Use and Abuse of Genome Data
Why can some humans harbor opportunistic pathogens like Haemophilus influenzae, Staphylococcus aureus, or Streptococcus pyogenes, in their upper respiratory tracts but remain asymptomatic carriers, while other individuals become seriously ill when infected? There is evidence suggesting that differences in susceptibility to infection between patients may be a result, at least in part, of genetic differences between human hosts. For example, genetic differences in human leukocyte antigens (HLAs) and red blood cell antigens among hosts have been implicated in different immune responses and resulting disease progression from infection with H. influenzae.
Because the genetic interplay between pathogen and host may contribute to disease outcomes, understanding differences in genetic makeup between individuals may be an important clinical tool. Ecological genomics is a relatively new field that seeks to understand how the genotypes of different organisms interact with each other in nature. The field answers questions about how gene expression of one organism affects gene expression of another. Medical applications of ecological genomics will focus on how pathogens interact with specific individuals, as opposed to humans in general. Such analyses would allow medical professionals to use knowledge of an individual’s genotype to apply more individualized plans for treatment and prevention of disease.
With the advent of next-generation sequencing, it is relatively easy to obtain the entire genomic sequences of pathogens; a bacterial genome can be sequenced in as little as a day.1 The speed and cost of sequencing the human genome has also been greatly reduced and, already, individuals can submit samples to receive extensive reports on their personal genetic traits, including ancestry and carrier status for various genetic diseases. As sequencing technologies progress further, such services will continue to become less expensive, more extensive, and quicker.

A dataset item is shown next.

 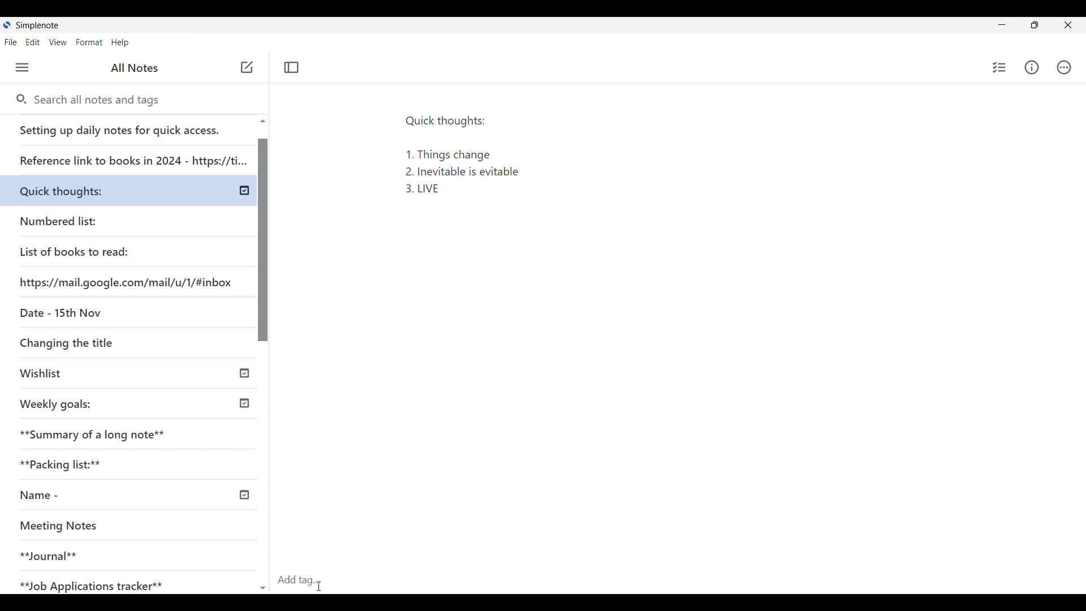 I want to click on All notes, so click(x=135, y=68).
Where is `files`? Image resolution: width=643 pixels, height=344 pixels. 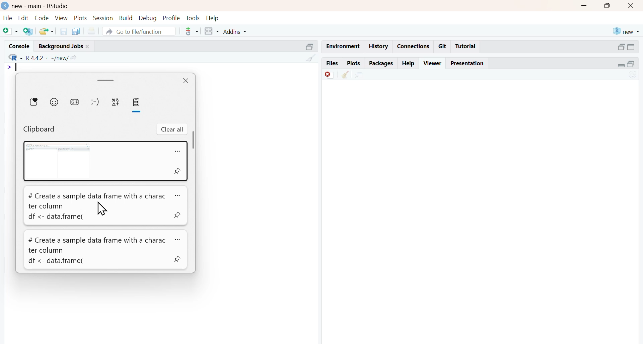 files is located at coordinates (332, 64).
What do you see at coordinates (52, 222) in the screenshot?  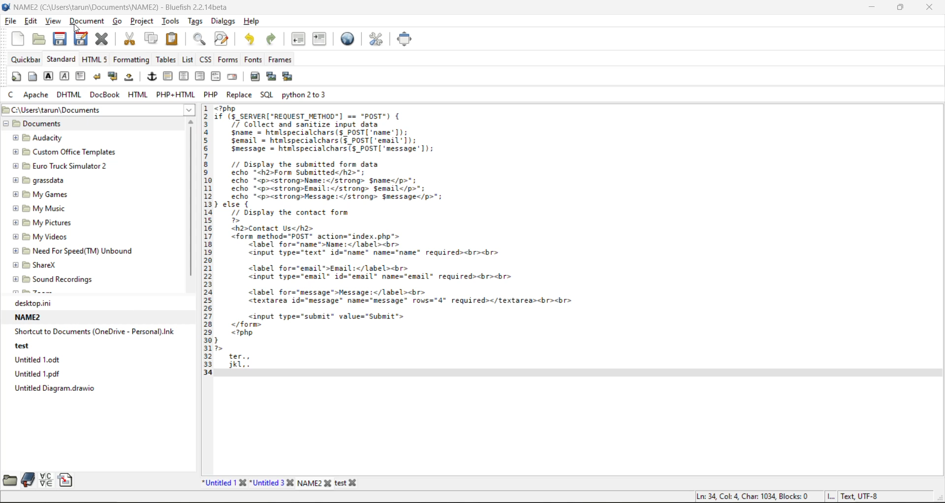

However, as this day quickly approaches, there are many ethical concerns with which society must grapple. For example, should genome sequencing be a standard practice for everybody? Should it be required by law or by employers if it will lower health-care costs? If one refuses genome sequencing, does he or she forfeit his or her right to health insurance coverage? For what purposes should the data be used? Who should oversee proper use of these data? If genome sequencing reveals predisposition to a particular disease, do insurance companies have the right to increase rates? Will employers treat an employee differently? Knowing that environmental influences also affect disease development, how should the data on the presence of a particular disease-causing allele in an individual be used ethically? The Genetic Information Nondiscrimination Act of 2008 (GINA) currently prohibits discriminatory practices based on genetic information by both health insurance companies and employers. However, GINA does not cover life, disability, or long-term care insurance policies. Clearly, all members of society must continue to engage in conversations about these issues so that such genomic data can be used to improve health care while simultaneously protecting an individual’s rights.
- 1D.J. Edwards, K.E. Holt. “Beginner’s Guide to Comparative Bacterial Genome Analysis Using Next-Generation Sequence Data.” Microbial Informatics and Experimentation 3 no. 1 (2013):2.